I dati di Confindustria DM: a fronte dell’81% delle aziende che riceve materie prime in ritardo, il 64% dichiara di essere stata costretta a ritardare a sua volta i tempi di realizzo
Conseguenza di tutto questo? Nemmeno a dirlo, duplice. Da un lato, l’estrema difficoltà, finanche impossibilità, per le imprese di rispettare i prezzi concordati nei contratti d’appalto con la Pa. Dall’altro, ritardi nelle consegne, che le imprese riescono a tamponare solo in parte: a fronte dell’81% delle aziende che riceve materie prime in ritardo, il 64% dichiara di essere stata costretta a ritardare a sua volta i tempi di realizzo.
A ciò si aggiunge il fatto che i produttori si trovano già costretti a ridurre i volumi di produzione previsti, proprio per difficoltà intrinseche nell’approvvigionamento di materie prime, semilavorati e servizi nei tempi stabiliti. E, chi non si è già trovato costretto a questa riduzione, lo farà probabilmente nel prossimo futuro. Per un totale di circa un’azienda su tre a dover produrre meno.
Ci si potrebbe chiedere: perché le aziende non cercano altri fornitori di materie prime più competitivi sul piano dei costi e della reperibilità? Facile a dirsi, meno a farsi. Almeno per quanto riguarda chi si occupa di dispositivi medici.

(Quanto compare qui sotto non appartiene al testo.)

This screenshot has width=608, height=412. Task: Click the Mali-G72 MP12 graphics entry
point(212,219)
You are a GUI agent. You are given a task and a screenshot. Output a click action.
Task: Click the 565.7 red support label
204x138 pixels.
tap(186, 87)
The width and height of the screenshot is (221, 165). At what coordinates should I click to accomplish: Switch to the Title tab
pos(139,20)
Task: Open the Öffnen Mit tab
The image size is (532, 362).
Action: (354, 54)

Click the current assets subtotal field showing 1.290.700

Commenta a Policy & Procurement in Healthcare Boggetti: “Le aziende che producono dispositivi medici potrebbero prendere in considerazione l’idea di reagire all’incertezza sul costo e sulle tempistiche di approvvigionamento di determinate materie prime cercando di sostituire quest’ultime con componenti di più facile reperibilità. Tuttavia, nell’operare questa sostituzione le imprese del settore devono rispettare vincoli normativi che limitano a tutti gli effetti questa possibilità. Pertanto l’azienda che mette in atto un cambiamento significativo sul proprio prodotto dovrà provvedere a certificare di nuovo il dispositivo ai sensi dei nuovi regolamenti europei, sostenendo sulle proprie spalle le lunghe tempistiche di certificazione causate dalla limitata capacità degli Organismi notificati e il rischio di una momentanea interruzione della fornitura dei dispositivi.

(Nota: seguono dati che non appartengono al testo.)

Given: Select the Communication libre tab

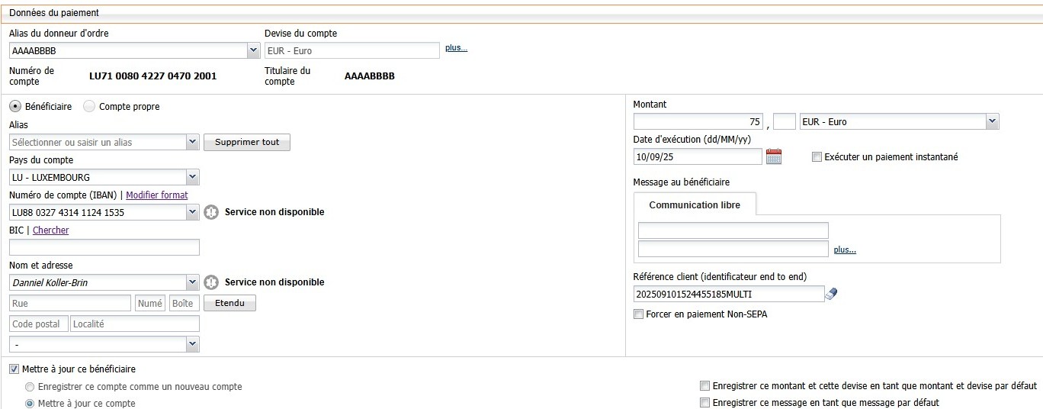Looking at the screenshot, I should (694, 205).
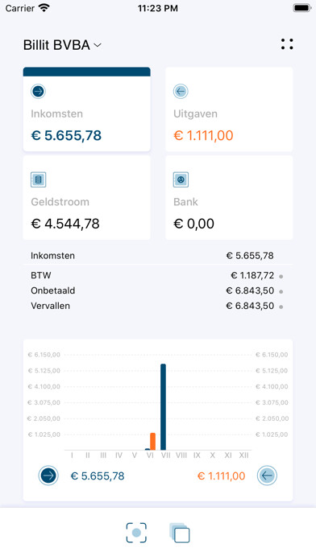
Task: Open the four-dot grid menu icon
Action: click(x=287, y=44)
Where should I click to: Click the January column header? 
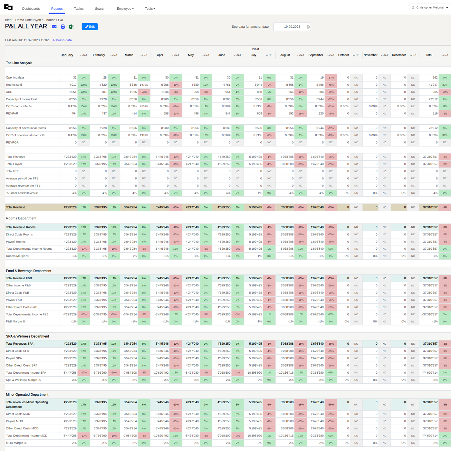67,55
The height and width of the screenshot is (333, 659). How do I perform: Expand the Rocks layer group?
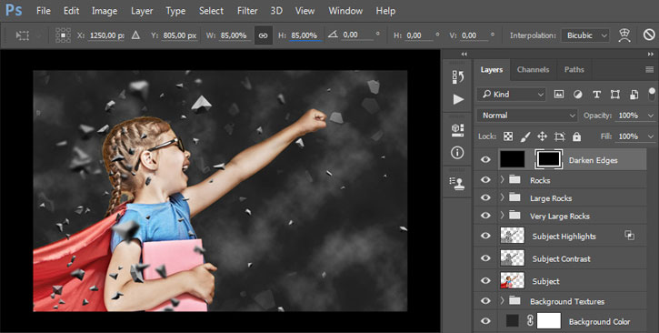click(x=502, y=179)
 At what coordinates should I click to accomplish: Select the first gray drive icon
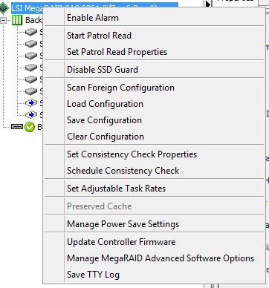31,32
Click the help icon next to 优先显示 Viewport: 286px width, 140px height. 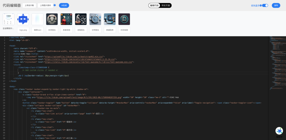click(261, 5)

“La sostituzione di una materia prima, che potrebbe configurarsi come un cambiamento significativo, può non essere un’alternativa effettivamente perseguibile e sostenibile per la filiera”
In questo contesto, quindi, la sostituzione di una materia prima che potrebbe configurarsi come un cambiamento significativo, può non essere un’alternativa effettivamente perseguibile e sostenibile per la filiera, pur rappresentando a volte una scelta obbligata per mantenere la produzione a regime. Ognuno di questi cambiamenti rischia di tradursi in modifiche del fascicolo tecnico di marchiatura CE con conseguente necessità, in molti casi, di studi clinici nella sostanza incompatibili con le esigenze del momento visti i tempi e i costi di una nuova certificazione”.
Più precisamente e tecnicamente, come riporta una nota di Confindustria Dm: “I nuovi regolamenti (l’art. 120 dell’MDR e l’art. 110 dell’IVDR) consentono alla quasi totalità dei dispositivi ad oggi in commercio (definiti dispositivi legacy) di continuare a essere immessi sul mercato in conformità alle precedenti direttive purché non vengano posti in essere cambiamenti significativi trattati nel dettaglio all’interno delle linee guida europee MDCG 2020-3 e 2022-6. In caso contrario, l’azienda che mette in atto un cambiamento significativo nel proprio processo di produzione dovrà provvedere a certificare il dispositivo ai sensi dei nuovi regolamenti e perdere la possibilità di mettere i prodotti a disposizione degli utilizzatori finali fino al 2025, sostenendo sulle proprie spalle le lunghe tempistiche di certificazione causate dalla limitata capacità degli Organismi notificati ed il rischio di una momentanea interruzione della fornitura di dispositivi”.